Where the string "toolbar" shows up in a line of the records, copy that line.

—————

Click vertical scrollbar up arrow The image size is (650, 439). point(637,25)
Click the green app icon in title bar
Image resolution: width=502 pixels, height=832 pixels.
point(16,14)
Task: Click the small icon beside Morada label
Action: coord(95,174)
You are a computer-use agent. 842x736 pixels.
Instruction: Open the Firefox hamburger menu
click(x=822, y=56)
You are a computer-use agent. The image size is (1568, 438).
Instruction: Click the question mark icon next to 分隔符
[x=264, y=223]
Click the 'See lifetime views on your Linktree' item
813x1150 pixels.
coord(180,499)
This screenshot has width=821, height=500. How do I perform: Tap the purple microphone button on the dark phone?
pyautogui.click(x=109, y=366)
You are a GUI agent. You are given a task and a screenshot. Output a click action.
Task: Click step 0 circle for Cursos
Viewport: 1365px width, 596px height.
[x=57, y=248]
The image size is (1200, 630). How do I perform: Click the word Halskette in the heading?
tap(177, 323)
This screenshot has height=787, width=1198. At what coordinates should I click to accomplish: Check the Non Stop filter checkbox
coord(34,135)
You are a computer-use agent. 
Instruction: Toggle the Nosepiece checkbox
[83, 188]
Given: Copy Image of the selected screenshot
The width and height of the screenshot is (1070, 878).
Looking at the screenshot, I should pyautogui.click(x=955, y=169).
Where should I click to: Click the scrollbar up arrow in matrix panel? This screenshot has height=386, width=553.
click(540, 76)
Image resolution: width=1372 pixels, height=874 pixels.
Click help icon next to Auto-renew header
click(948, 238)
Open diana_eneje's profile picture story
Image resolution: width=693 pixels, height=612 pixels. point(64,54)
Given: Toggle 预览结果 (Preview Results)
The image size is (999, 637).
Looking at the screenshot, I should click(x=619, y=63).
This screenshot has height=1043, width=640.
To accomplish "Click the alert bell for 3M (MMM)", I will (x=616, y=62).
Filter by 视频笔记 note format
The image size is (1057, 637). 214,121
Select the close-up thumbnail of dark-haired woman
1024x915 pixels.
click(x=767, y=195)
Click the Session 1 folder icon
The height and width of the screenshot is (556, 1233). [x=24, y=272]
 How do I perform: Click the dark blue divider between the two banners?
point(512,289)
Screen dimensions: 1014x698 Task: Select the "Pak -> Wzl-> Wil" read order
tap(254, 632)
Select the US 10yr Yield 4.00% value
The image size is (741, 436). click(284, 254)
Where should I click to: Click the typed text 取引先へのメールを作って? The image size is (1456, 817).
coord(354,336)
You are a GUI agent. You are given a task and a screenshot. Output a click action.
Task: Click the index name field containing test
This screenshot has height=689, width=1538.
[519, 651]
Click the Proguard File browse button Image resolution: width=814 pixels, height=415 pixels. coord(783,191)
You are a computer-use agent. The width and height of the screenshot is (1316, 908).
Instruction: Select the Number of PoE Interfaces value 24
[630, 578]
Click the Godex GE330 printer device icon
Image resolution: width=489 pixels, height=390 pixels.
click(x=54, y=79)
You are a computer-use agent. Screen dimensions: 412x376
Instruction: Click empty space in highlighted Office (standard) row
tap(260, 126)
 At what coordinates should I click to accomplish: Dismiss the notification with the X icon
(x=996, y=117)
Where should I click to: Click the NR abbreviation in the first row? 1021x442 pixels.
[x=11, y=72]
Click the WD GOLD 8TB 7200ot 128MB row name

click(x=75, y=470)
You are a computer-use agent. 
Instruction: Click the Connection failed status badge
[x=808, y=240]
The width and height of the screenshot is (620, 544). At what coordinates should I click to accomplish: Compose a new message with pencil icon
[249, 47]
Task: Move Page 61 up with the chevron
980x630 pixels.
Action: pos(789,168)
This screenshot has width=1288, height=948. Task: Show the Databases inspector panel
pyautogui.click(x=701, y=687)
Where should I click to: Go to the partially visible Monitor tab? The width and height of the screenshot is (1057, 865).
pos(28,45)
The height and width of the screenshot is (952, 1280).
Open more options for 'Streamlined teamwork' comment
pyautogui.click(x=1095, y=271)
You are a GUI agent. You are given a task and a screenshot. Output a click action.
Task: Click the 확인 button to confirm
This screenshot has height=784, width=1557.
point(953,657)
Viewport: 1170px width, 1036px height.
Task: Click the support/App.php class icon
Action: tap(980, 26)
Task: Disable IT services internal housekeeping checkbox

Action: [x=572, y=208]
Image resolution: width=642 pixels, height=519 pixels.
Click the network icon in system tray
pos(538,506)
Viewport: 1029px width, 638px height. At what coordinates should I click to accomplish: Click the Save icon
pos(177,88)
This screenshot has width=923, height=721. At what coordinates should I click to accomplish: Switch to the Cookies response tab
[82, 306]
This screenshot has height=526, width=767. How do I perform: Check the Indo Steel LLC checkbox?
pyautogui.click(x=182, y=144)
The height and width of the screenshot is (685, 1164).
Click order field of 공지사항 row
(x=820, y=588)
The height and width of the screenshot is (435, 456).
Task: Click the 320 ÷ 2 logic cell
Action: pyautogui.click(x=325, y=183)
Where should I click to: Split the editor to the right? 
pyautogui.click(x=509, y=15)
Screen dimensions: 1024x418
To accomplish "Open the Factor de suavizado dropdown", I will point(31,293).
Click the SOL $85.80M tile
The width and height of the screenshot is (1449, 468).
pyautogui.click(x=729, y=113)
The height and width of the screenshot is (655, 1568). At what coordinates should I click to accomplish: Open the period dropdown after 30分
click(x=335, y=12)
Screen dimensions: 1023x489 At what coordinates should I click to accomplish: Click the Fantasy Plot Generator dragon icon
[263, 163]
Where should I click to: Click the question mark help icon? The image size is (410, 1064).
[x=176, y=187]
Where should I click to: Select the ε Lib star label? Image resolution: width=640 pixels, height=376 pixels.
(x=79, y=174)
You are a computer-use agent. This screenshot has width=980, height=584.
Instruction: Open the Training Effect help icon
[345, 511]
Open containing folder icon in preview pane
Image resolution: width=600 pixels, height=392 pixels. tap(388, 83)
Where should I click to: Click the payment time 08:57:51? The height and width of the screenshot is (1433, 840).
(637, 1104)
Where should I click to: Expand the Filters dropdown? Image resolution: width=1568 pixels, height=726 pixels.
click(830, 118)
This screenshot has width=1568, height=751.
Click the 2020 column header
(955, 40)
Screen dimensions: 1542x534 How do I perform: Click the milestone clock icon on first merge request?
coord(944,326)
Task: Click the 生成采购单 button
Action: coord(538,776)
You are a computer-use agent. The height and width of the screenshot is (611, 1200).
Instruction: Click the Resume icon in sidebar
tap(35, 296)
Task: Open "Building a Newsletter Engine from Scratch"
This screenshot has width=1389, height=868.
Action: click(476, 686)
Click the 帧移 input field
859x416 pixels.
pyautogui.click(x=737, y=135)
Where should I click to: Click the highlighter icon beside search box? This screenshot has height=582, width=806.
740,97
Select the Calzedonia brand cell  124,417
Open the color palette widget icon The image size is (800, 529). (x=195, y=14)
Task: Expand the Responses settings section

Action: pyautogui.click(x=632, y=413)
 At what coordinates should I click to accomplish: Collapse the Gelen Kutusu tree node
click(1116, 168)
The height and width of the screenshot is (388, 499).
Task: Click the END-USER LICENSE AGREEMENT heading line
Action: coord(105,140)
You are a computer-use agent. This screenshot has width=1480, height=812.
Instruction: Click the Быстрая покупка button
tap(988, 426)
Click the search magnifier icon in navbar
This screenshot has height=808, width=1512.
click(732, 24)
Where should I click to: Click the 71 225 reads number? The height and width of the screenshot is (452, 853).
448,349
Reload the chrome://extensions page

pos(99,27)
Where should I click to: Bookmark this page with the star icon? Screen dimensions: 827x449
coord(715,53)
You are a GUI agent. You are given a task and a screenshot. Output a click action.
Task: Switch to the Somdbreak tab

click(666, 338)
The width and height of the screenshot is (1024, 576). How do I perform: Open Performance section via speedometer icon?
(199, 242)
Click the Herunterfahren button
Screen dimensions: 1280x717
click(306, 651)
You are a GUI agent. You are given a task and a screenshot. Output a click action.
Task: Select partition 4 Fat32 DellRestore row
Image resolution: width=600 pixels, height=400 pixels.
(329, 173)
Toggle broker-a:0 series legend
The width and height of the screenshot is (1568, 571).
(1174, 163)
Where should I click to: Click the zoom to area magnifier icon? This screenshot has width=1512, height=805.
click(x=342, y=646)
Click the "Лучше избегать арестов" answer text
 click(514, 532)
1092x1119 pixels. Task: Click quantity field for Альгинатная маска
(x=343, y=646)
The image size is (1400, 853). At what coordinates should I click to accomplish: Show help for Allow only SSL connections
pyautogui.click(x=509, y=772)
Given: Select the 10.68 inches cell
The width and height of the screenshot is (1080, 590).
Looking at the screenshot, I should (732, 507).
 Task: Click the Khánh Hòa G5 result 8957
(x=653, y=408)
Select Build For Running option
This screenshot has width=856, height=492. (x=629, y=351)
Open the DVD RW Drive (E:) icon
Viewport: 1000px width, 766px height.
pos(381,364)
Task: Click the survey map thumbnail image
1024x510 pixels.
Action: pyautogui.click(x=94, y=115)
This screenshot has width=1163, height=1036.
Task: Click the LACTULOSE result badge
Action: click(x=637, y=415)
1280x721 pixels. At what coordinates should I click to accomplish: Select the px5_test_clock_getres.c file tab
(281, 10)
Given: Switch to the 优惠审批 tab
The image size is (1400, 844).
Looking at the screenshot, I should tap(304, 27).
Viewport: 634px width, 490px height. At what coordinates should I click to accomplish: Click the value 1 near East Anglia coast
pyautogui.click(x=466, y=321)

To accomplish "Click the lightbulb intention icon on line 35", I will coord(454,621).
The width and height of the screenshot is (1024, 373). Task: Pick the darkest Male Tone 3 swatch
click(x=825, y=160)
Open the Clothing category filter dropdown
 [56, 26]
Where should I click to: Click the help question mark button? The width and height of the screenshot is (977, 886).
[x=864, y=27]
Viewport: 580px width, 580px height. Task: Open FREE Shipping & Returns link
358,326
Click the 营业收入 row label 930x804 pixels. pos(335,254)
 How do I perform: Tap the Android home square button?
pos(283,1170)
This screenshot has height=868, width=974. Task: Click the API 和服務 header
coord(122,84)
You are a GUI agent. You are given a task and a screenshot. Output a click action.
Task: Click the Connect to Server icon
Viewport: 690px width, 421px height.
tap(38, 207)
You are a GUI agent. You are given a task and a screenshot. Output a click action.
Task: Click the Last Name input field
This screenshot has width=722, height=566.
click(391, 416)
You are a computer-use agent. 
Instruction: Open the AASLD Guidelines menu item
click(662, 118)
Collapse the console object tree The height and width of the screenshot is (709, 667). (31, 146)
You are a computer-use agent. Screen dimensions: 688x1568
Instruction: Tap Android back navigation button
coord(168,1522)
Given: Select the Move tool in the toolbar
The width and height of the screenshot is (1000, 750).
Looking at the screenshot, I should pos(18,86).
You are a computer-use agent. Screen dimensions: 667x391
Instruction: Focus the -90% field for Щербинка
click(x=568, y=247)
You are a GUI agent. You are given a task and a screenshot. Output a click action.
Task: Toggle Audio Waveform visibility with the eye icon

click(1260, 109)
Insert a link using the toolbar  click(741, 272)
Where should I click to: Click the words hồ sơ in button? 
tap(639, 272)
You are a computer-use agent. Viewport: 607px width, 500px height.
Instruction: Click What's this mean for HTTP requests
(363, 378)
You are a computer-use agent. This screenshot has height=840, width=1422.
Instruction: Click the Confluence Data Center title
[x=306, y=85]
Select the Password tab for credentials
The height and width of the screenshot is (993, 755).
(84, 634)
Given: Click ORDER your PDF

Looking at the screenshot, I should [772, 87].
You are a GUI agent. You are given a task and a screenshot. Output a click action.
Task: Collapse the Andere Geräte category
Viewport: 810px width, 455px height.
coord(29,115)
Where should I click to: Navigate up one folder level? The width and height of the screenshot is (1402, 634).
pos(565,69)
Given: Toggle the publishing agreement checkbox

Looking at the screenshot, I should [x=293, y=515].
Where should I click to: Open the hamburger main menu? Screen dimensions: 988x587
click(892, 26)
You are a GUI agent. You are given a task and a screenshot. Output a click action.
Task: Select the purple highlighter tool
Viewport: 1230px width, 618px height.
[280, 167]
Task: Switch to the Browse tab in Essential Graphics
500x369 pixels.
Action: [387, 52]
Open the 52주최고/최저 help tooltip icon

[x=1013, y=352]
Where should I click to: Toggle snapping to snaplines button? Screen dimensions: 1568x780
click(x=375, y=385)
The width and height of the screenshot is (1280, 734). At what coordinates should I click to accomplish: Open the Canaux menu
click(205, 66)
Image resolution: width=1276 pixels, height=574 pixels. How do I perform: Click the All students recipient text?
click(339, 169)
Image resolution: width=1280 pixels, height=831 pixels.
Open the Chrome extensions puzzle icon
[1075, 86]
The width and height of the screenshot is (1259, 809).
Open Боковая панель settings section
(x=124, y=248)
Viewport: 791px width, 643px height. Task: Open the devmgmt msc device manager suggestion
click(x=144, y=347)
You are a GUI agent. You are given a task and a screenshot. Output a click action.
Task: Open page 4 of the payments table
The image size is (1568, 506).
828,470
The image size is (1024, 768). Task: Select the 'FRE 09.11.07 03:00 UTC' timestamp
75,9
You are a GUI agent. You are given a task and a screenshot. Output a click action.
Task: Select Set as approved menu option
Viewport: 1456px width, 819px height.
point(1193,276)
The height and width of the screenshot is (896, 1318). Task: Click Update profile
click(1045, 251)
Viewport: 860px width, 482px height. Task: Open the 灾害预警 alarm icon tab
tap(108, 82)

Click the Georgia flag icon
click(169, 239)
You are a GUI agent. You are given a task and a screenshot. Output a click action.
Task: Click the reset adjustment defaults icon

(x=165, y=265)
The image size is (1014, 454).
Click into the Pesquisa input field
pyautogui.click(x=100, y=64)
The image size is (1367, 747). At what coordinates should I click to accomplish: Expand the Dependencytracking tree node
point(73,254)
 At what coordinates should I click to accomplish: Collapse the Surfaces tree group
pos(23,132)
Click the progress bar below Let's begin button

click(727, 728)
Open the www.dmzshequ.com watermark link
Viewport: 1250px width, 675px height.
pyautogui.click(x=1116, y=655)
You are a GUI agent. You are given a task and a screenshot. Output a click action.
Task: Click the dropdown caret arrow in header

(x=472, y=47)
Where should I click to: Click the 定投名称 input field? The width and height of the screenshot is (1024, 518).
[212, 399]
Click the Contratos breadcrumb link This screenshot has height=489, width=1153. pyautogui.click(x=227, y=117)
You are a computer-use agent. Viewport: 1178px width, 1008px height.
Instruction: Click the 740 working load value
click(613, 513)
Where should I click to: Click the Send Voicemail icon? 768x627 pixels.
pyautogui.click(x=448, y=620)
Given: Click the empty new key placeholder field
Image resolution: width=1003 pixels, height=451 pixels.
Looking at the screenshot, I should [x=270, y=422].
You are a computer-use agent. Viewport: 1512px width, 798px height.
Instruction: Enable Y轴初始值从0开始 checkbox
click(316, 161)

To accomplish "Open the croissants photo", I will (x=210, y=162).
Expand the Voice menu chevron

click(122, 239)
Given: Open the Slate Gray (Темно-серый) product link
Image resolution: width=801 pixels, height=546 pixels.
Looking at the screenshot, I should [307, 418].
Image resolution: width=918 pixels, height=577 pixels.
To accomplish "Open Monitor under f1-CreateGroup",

—————

== Output ==
Given: Select the Move tool in the toolbar
Insert a link using the toolbar  click(741, 272)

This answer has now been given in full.